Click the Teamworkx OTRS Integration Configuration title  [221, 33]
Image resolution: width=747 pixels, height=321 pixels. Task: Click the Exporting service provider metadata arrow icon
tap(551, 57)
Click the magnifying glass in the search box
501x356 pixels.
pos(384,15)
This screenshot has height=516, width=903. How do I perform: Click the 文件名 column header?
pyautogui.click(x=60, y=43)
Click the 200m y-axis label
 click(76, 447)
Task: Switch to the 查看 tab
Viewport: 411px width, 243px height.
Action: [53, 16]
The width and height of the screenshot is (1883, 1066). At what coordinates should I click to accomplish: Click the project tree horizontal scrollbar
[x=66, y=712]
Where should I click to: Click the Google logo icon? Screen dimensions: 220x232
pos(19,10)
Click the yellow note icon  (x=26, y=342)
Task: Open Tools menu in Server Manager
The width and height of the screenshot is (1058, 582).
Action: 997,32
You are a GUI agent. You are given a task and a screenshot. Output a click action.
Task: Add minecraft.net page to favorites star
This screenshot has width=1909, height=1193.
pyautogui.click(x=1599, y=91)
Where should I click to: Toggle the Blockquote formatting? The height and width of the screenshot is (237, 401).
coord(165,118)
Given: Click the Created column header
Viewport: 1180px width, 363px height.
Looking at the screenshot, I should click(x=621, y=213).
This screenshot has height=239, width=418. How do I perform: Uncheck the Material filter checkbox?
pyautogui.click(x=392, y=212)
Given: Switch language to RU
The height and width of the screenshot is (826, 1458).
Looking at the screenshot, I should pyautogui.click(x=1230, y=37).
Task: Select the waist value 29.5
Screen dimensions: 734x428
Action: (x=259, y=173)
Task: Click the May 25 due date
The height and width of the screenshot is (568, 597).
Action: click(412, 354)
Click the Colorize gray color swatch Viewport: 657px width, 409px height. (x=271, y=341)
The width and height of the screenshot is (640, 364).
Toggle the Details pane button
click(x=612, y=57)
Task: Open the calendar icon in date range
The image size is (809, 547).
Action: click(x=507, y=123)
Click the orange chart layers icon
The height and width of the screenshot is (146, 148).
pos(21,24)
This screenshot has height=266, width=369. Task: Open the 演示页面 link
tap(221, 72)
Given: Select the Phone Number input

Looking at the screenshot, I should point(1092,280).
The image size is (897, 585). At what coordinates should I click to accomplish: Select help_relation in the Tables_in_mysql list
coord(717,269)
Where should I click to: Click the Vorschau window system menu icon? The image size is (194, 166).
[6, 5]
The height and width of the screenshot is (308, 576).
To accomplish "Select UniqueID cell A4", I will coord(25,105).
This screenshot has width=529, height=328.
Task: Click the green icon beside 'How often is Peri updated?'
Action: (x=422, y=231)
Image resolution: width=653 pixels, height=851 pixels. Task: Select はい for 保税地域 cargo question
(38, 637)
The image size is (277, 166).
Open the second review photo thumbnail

____________________

§ **WORK TO BE COMPLETED**
Rewrite the listing above, changing each occurrence of "column header" to "column heading" and leaving every other part untouched.

§ **REPLY TO THE TASK**
Click the Teamworkx OTRS Integration Configuration title  [221, 33]
Image resolution: width=747 pixels, height=321 pixels. Task: Click the Exporting service provider metadata arrow icon
tap(551, 57)
Click the magnifying glass in the search box
501x356 pixels.
pos(384,15)
This screenshot has height=516, width=903. How do I perform: Click the 文件名 column heading?
pyautogui.click(x=60, y=43)
Click the 200m y-axis label
 click(76, 447)
Task: Switch to the 查看 tab
Viewport: 411px width, 243px height.
Action: [53, 16]
The width and height of the screenshot is (1883, 1066). At what coordinates should I click to accomplish: Click the project tree horizontal scrollbar
[x=66, y=712]
Where should I click to: Click the Google logo icon? Screen dimensions: 220x232
pos(19,10)
Click the yellow note icon  (x=26, y=342)
Task: Open Tools menu in Server Manager
The width and height of the screenshot is (1058, 582).
Action: 997,32
You are a GUI agent. You are given a task and a screenshot. Output a click action.
Task: Add minecraft.net page to favorites star
This screenshot has width=1909, height=1193.
pyautogui.click(x=1599, y=91)
Where should I click to: Toggle the Blockquote formatting? The height and width of the screenshot is (237, 401).
coord(165,118)
Given: Click the Created column heading
Viewport: 1180px width, 363px height.
Looking at the screenshot, I should click(x=621, y=213).
This screenshot has height=239, width=418. How do I perform: Uncheck the Material filter checkbox?
pyautogui.click(x=392, y=212)
Given: Switch language to RU
The height and width of the screenshot is (826, 1458).
Looking at the screenshot, I should pyautogui.click(x=1230, y=37).
Task: Select the waist value 29.5
Screen dimensions: 734x428
Action: (x=259, y=173)
Task: Click the May 25 due date
The height and width of the screenshot is (568, 597).
Action: click(412, 354)
Click the Colorize gray color swatch Viewport: 657px width, 409px height. (x=271, y=341)
The width and height of the screenshot is (640, 364).
Toggle the Details pane button
click(x=612, y=57)
Task: Open the calendar icon in date range
The image size is (809, 547).
Action: click(x=507, y=123)
Click the orange chart layers icon
The height and width of the screenshot is (146, 148).
pos(21,24)
This screenshot has height=266, width=369. Task: Open the 演示页面 link
tap(221, 72)
Given: Select the Phone Number input

Looking at the screenshot, I should point(1092,280).
The image size is (897, 585). At what coordinates should I click to accomplish: Select help_relation in the Tables_in_mysql list
coord(717,269)
Where should I click to: Click the Vorschau window system menu icon? The image size is (194, 166).
[6, 5]
The height and width of the screenshot is (308, 576).
To accomplish "Select UniqueID cell A4", I will coord(25,105).
This screenshot has width=529, height=328.
Task: Click the green icon beside 'How often is Peri updated?'
Action: (x=422, y=231)
Image resolution: width=653 pixels, height=851 pixels. Task: Select はい for 保税地域 cargo question
(38, 637)
The image size is (277, 166).
Open the second review photo thumbnail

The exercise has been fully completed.